Please state the appearance rating the beer review gives Moon Man.

[Opening Selected text section]

Eric was visiting from Gurnee, Illinois, located near the border of Illinois and Wisconsin. He knows how much I enjoy New Glarus beer, and seeing as it has very limited distribution, he picked up some six packs and headed down. When he arrived, he showed me his mini haul; a six pack of Spotted Cow, a New Glarus classic, and a mixed six pack consisting of Moon Man and a few others.

Being an American Pale Ale (APA) lover, the first beer I wanted to try was Moon Man, and I was not disappointed in the least bit.

moon-man

The appearance of this beer threw me off. It poured rich gold in color, which is a little light in color for the style and there wasn’t much head and the little there was dissipated rather quickly. What saved its appearance rating was the great lacing it left in the glass. Although it may not look exactly like what I think an APA should look like, its appearance is the least important quality of the beer. I rate its appearance as a 3.75/5.

As far as aroma is concerned, this one packs a very fruitful, floral aroma. Some citrus notes – grapefruit, I believe. Very bold. Not very piney, which is a characteristic common in APAs, but I was completely OK with that. This beer gets a 4.5/5 for its fresh floral and citrus aroma.

Regarding taste, balance is the name of the game with this brew. It has a very sweet malt profile that contradicts the hops. It’s definitely not the hoppiest pale ale out there by any stretch of the imagination. You get the sweetness up front that is finished off with an acute burst of hops on the way down. Not too sweet, not too bitter – BALANCED. This one easily earns a 4.5/5 for taste.

[Closing Selected text section]
[Opening Data listing section]

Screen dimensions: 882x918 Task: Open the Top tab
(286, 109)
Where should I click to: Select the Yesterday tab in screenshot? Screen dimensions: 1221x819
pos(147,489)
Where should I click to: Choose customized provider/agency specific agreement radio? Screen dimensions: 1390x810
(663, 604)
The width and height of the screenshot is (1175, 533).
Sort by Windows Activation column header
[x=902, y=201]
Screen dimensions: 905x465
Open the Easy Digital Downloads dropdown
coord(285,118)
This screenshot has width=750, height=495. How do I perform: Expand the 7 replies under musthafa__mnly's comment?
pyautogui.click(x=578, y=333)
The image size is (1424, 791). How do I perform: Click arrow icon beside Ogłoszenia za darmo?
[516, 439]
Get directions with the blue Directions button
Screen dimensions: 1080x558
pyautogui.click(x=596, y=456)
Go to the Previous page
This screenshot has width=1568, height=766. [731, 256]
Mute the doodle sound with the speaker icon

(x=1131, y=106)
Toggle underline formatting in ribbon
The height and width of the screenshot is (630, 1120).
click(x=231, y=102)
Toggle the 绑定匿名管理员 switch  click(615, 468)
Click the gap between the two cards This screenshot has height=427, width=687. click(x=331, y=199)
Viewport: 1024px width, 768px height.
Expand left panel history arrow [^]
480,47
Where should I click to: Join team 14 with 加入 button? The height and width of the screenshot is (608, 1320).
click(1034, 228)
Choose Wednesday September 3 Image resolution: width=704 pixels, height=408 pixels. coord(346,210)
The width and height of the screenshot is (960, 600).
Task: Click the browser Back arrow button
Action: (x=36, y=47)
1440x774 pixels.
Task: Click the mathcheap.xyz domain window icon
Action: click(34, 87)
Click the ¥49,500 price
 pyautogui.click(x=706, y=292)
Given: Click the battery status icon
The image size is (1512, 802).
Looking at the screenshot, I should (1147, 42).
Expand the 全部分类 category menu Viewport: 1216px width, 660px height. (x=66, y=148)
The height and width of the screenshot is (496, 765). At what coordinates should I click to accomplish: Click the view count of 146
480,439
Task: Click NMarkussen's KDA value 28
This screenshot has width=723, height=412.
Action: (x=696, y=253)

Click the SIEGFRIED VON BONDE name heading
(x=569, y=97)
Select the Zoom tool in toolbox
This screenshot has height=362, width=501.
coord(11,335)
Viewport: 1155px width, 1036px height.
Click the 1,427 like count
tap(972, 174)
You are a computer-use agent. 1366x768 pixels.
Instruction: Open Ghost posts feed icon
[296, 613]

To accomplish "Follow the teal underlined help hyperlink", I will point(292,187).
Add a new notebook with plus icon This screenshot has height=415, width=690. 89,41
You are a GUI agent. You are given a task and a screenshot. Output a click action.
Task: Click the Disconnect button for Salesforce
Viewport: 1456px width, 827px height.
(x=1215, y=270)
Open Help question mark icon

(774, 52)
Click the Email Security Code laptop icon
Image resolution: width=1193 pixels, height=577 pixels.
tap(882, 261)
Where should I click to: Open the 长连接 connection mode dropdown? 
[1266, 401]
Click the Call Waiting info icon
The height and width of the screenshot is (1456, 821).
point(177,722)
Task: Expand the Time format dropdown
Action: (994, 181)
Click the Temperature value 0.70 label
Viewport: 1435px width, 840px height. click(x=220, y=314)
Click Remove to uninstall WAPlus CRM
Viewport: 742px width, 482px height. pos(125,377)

[Closing Data listing section]

» Reply to the task
3.75/5